しかし、これを自伝的な映画でやってしまうと、少々クドい。あまりにもお涙頂戴みたいにしてしまうのはもったいない。社会問題に繋がっていないとはいいません。LGBTへの理解も今ほどではなかった時代背景を考えると、現代の特徴も分かりますし、そう単純ではないんだなと感じます。

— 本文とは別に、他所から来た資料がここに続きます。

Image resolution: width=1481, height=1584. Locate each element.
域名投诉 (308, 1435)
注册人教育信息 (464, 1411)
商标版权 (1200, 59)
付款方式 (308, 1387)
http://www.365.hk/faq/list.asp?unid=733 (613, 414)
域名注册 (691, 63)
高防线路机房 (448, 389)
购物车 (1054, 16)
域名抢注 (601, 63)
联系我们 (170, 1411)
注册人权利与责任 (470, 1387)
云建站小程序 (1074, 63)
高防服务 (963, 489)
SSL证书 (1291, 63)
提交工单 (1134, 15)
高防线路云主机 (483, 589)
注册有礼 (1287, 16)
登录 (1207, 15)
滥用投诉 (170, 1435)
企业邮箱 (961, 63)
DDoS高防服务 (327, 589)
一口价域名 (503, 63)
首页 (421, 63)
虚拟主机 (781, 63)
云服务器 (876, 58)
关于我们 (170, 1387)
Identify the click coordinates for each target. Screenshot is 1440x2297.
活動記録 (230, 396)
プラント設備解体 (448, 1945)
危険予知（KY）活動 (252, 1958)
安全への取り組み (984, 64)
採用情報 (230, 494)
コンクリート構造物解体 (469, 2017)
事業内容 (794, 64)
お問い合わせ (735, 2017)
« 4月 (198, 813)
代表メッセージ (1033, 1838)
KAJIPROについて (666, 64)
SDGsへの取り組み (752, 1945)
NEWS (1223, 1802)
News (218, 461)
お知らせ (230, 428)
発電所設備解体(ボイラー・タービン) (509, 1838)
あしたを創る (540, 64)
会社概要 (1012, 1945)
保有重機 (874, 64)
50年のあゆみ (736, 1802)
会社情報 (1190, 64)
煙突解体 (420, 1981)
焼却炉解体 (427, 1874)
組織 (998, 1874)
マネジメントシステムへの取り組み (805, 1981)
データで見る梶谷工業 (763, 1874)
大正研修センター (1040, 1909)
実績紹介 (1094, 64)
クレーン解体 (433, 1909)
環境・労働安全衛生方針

また、ロックとドラッグについても、現代にも続く問題でありながら、当時はより顕著であったと思います。これも社会問題をほのめかすものとして捉えることもできますが、自伝的映画としてあそこまで示してしまうと、観客はそこまでつなげて考えるか、とお節介にも思ってしまうのです。ミュージカル映画にしたことに疑問を持つのは、この点にもつながると思います。(『ボヘミアン・ラプソディ』との差別化を図りたかったのかな?と思うとやむを得ないとも思いますが…)

やっぱスゴいよ、Elton John

かなり辛辣な感想を並べましたが、この映画を観て、僕はElton Johnが好きになりました。「テレビで聴いたことあるバラードを歌っている人ね〜」という安直な認識でしたが、骨太なロックも歌っており、ジャンルの広さもさることながら、ソングライティングはいうまでもなく天才。こんなにいい曲を作り続ける姿は才能とそれを活かす努力の結晶のほかなりません。このようなアーティストが今も活躍していることは嬉しいですし、これからもまだまだ活躍してほしいと思います。この映画をキッカケにいろんな曲を少しずつ聴いていますし、また1つ音楽の幅が拡がったことは嬉しく思います。